── DATA FOR PROCESSING

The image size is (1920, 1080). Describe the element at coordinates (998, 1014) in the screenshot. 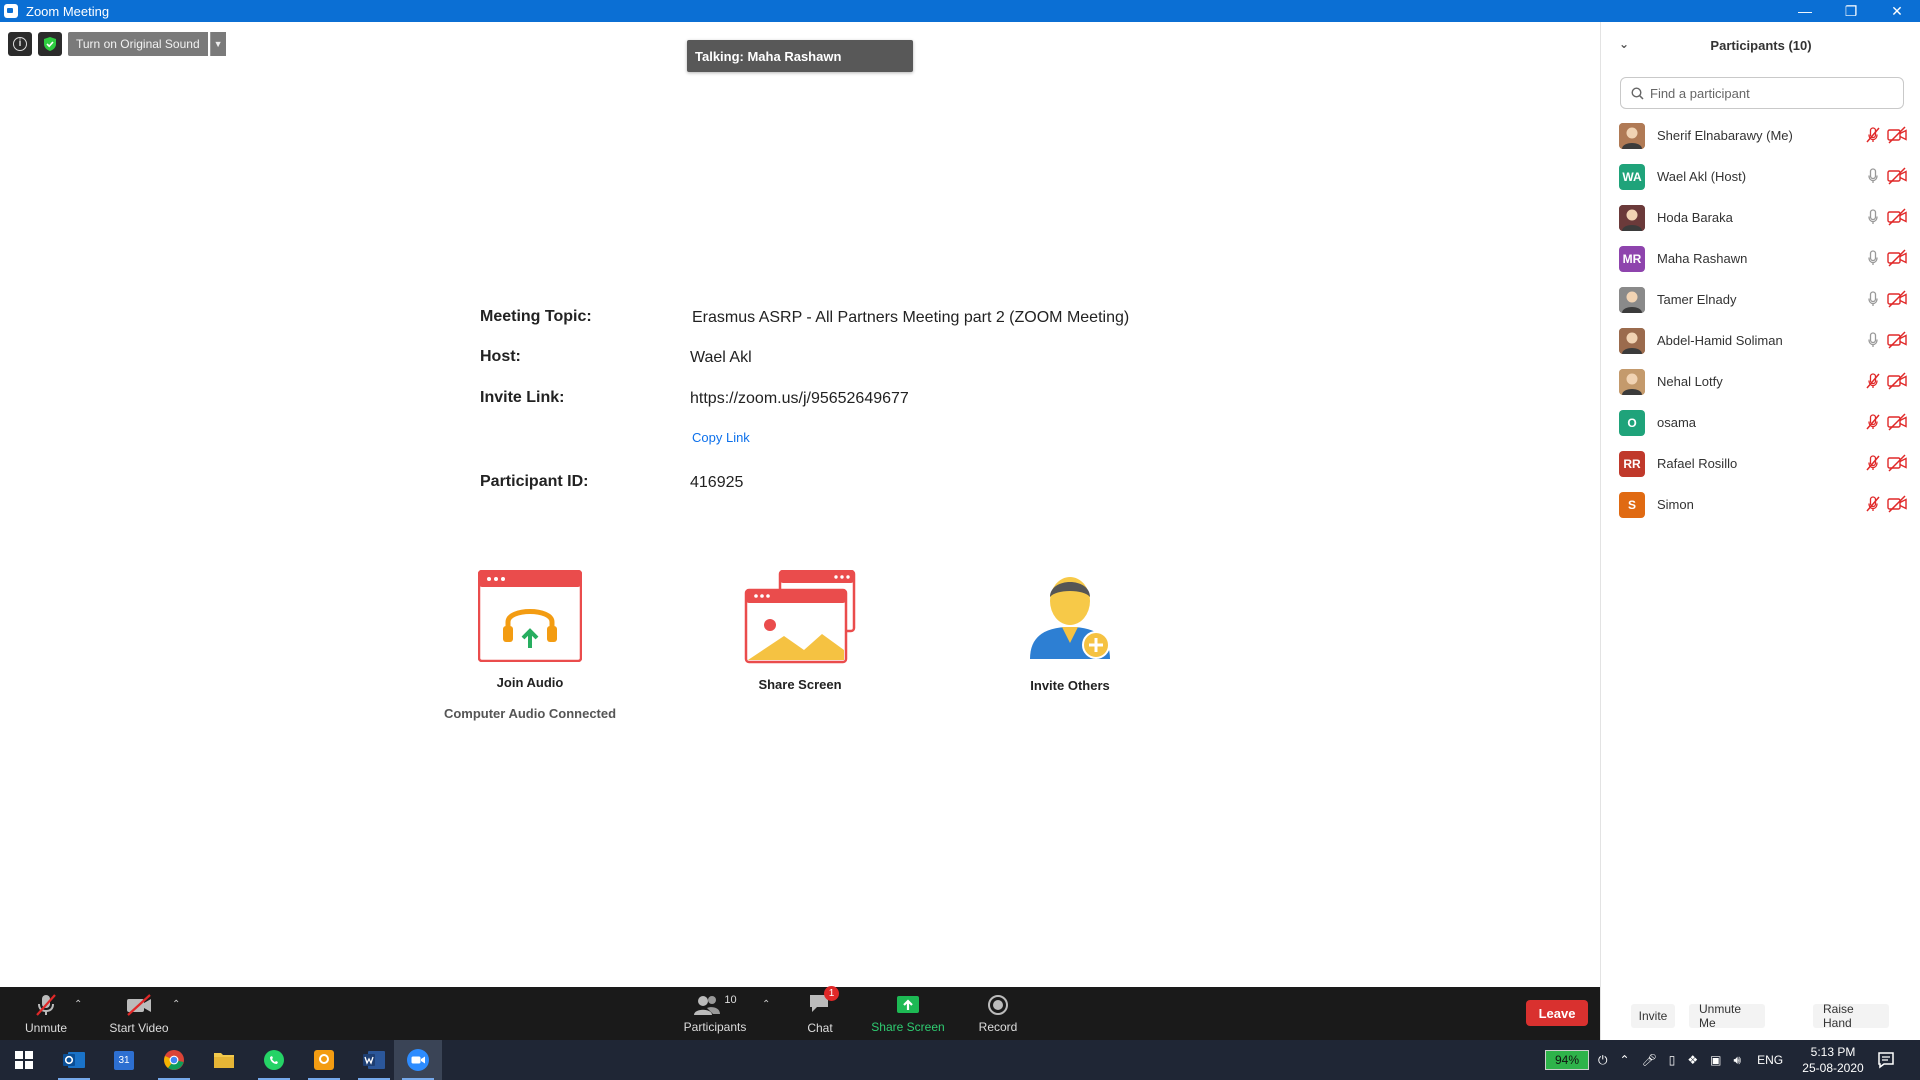

I see `record-button: Record` at that location.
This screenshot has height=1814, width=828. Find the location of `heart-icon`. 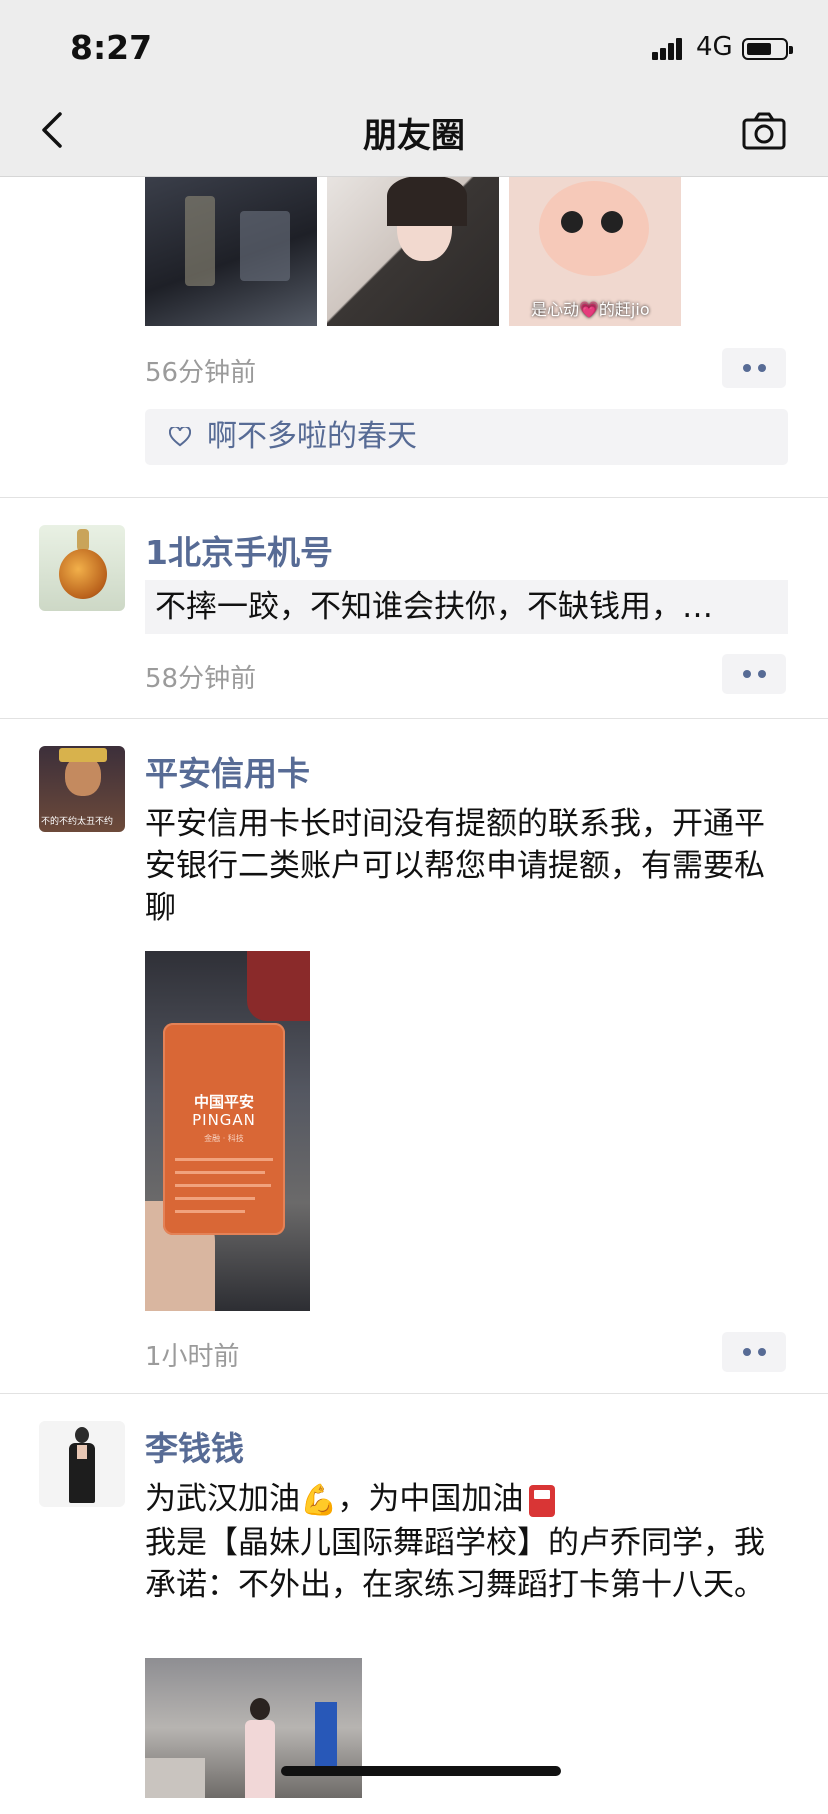

heart-icon is located at coordinates (180, 437).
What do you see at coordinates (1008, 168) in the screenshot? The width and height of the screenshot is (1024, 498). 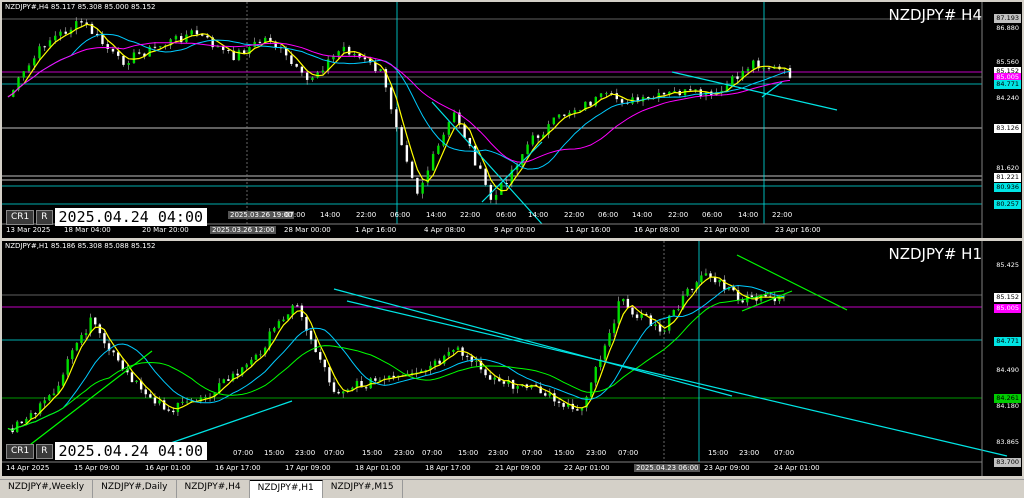 I see `price-label: 81.620` at bounding box center [1008, 168].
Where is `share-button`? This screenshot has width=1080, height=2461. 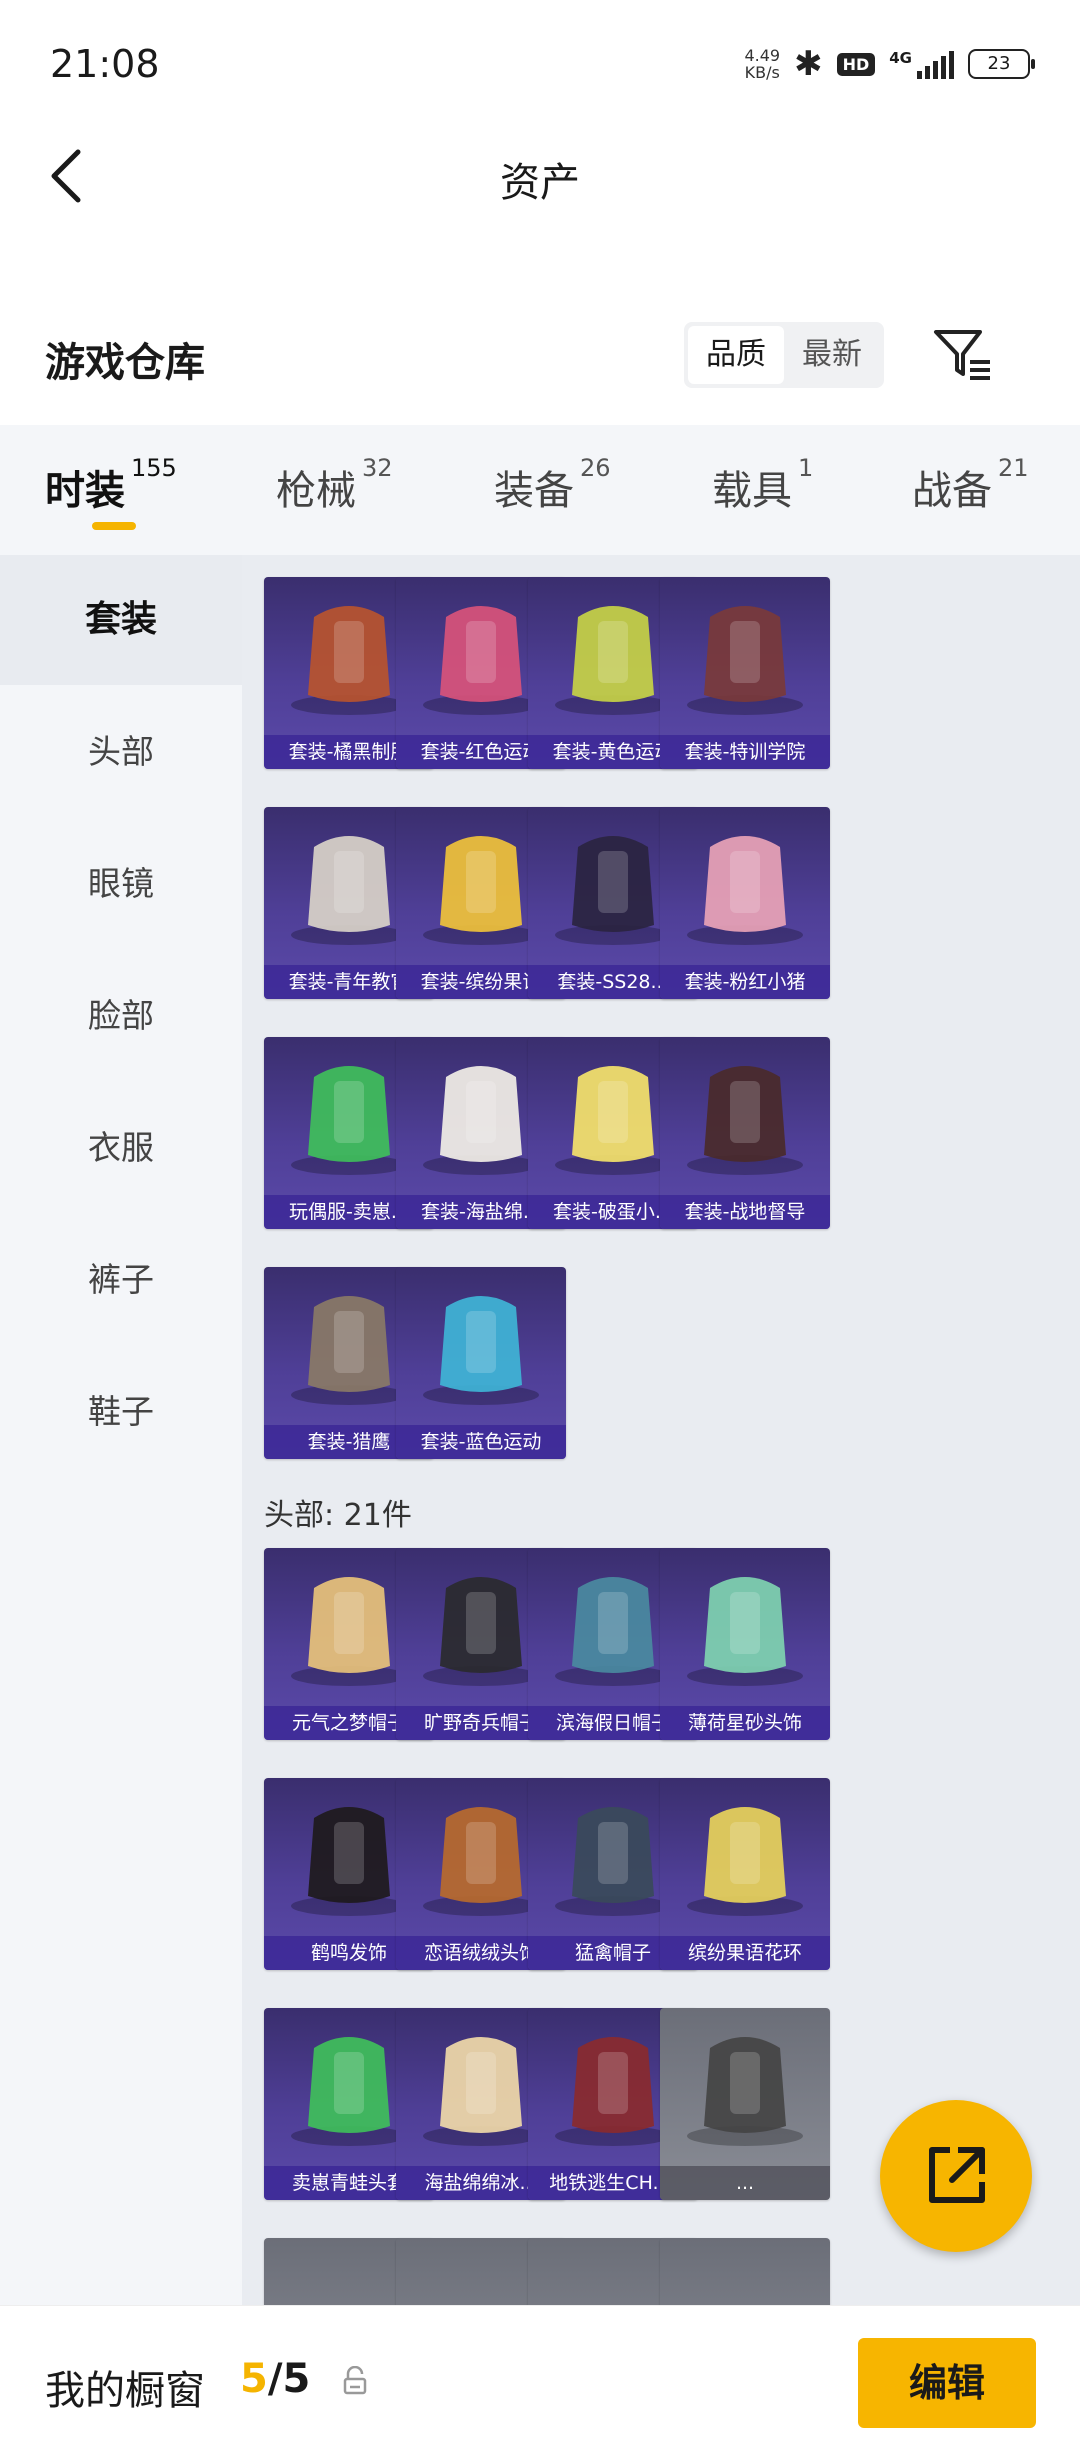
share-button is located at coordinates (956, 2176).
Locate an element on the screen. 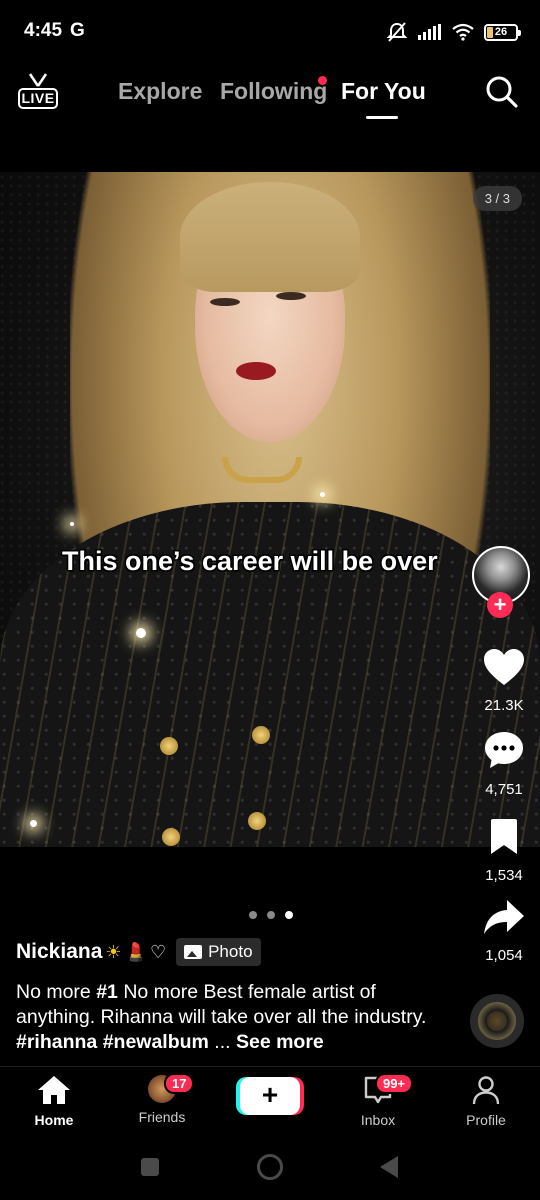  status-bar: 4:45 G 26 is located at coordinates (270, 31).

────

▶ _ACTIVITY_
Copy the rows from the beginning through the line that contains "heart-icon is located", swapping "screenshot" for "screen capture" and keeping everything else the same. Don't include the pictures.

▶ _WRITTEN ANSWER_
The image size is (1920, 1080). Describe the element at coordinates (998, 1014) in the screen capture. 

I see `record-button: Record` at that location.
This screen capture has height=1814, width=828. Find the location of `heart-icon`. 

heart-icon is located at coordinates (180, 437).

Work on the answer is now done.